- April 21st, 2015
- Cheryl McGirr
- 1 Comment
As I was working on a case today, going through some very intimate details of my client’s life, I was struck again, hard, by the amount of trust my clients place in me.
The details I require about my clients lives – every detail of their finances, the details of their sex lives, their relationships with their children. It’s the most intimate information you can share with someone. And they give it to me. Because I ask them to so that I can represent them well. Lawyers need to know all these areas (at least in family law) to do their job and advocate in their client’s best interest.
Lawyers aren’t the only ones – it hit me again as I handed over my financial information to our CPA to prepare our taxes. I’m telling this person INTIMATE details of our lives. Basically, we share our heart with our accountants. The Bible tells us that where our treasure is, there will our hearts be. If you want to know someone’s heart – look at what they do with their money. Our accountant knows the hearts of me and my husband. Because he knows where our money goes. That is incredibly intimate information. And I’ve given it to someone I only see a few times a year. He came recommended to me by a trusted friend – someone who had put their trust in this particular professional and had been assured by their ongoing relationship that he was worthy of ongoing trust. And now he has mine as well. And I recommend him to others because I trusted him, and he has proven through the years that our trust was well-placed.

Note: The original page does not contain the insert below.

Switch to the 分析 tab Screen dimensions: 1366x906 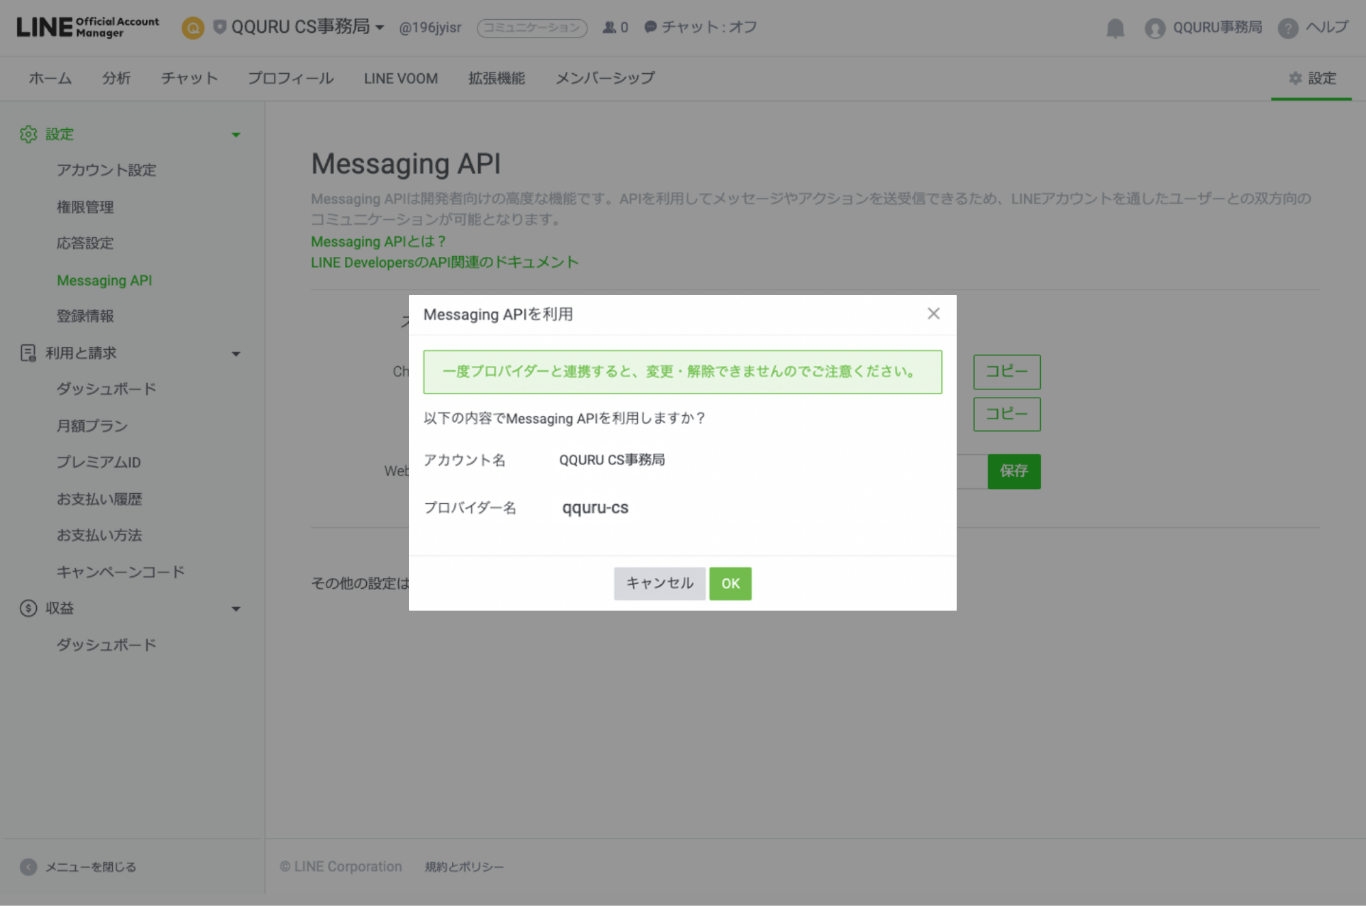pyautogui.click(x=116, y=78)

“…a fiduciary is someone invested with rights and powers to be exercised for the benefit of another person.”
And so we are held to very high standards. We are given a duty to each client called a fiduciary duty. It is the obligation to safeguard our clients’ interests above even our own interests. It is the duty to safeguard that intimate information and our responsibility to give wise counsel. Black’s Law Dictionary states that a fiduciary is someone invested with rights and powers to be exercised for the benefit of another person. It becomes a quite intimate relationship over the life of a case. One that demands trust from all parties.

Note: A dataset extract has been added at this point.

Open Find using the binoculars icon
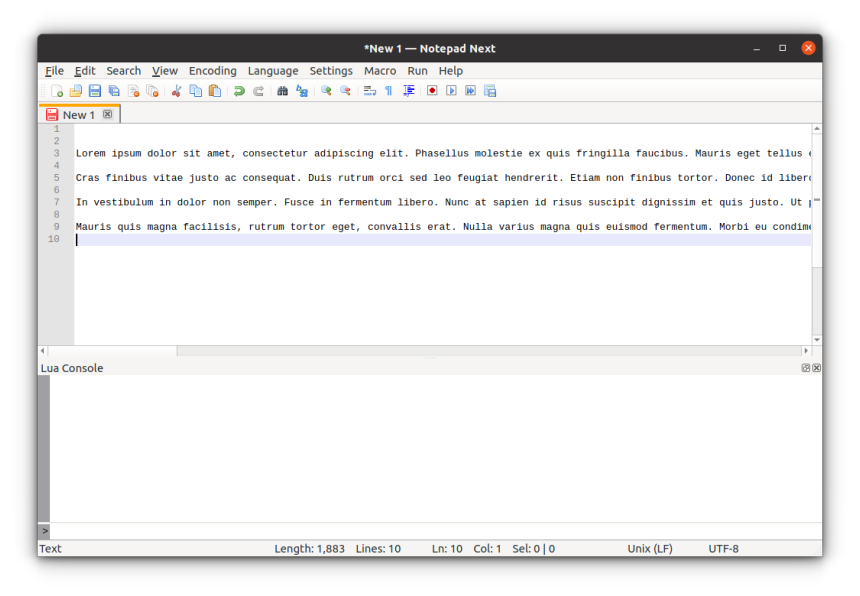Image resolution: width=860 pixels, height=596 pixels. (x=283, y=90)
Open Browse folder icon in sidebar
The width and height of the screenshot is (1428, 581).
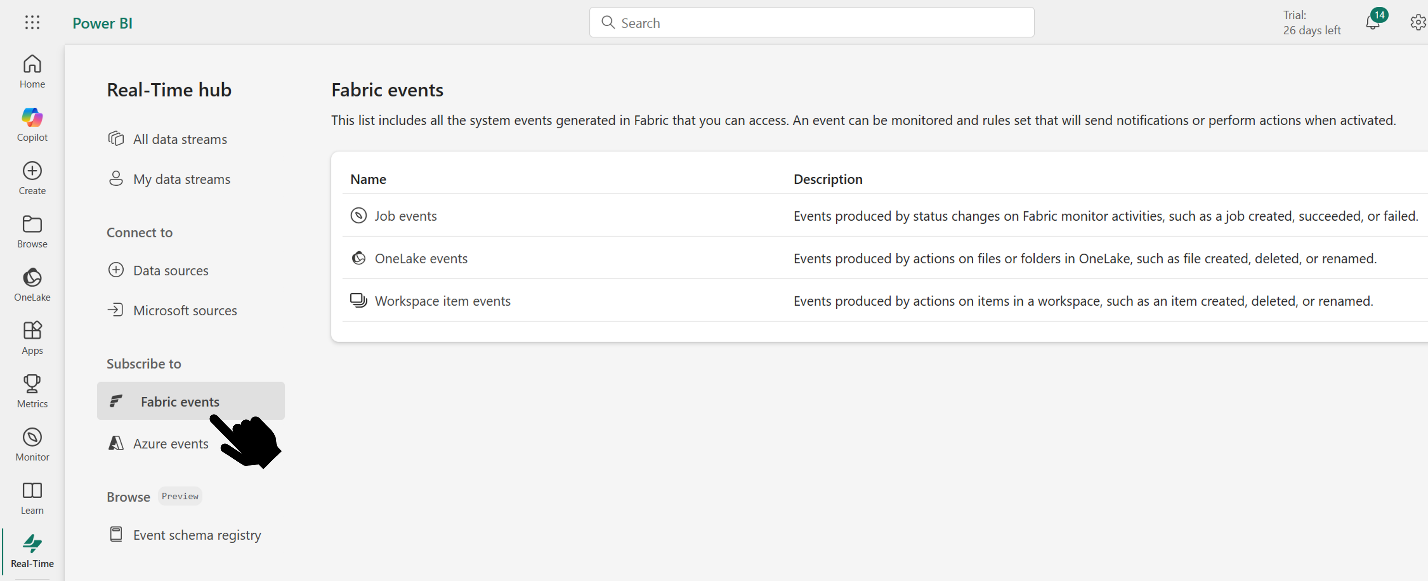tap(32, 230)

So don’t just pick a name off the internet or point to someone in a phone book when it comes to finding one of these professionals. Meet with them, see if they can give you references, find out what their philosophies are and if they mesh with yours.
There are other fields that involve issues of trust – but my own profession and those of accountants were the main two I was thinking of. The medical profession to some extent as well.
What other professions are undergirded by a deep trust relationship?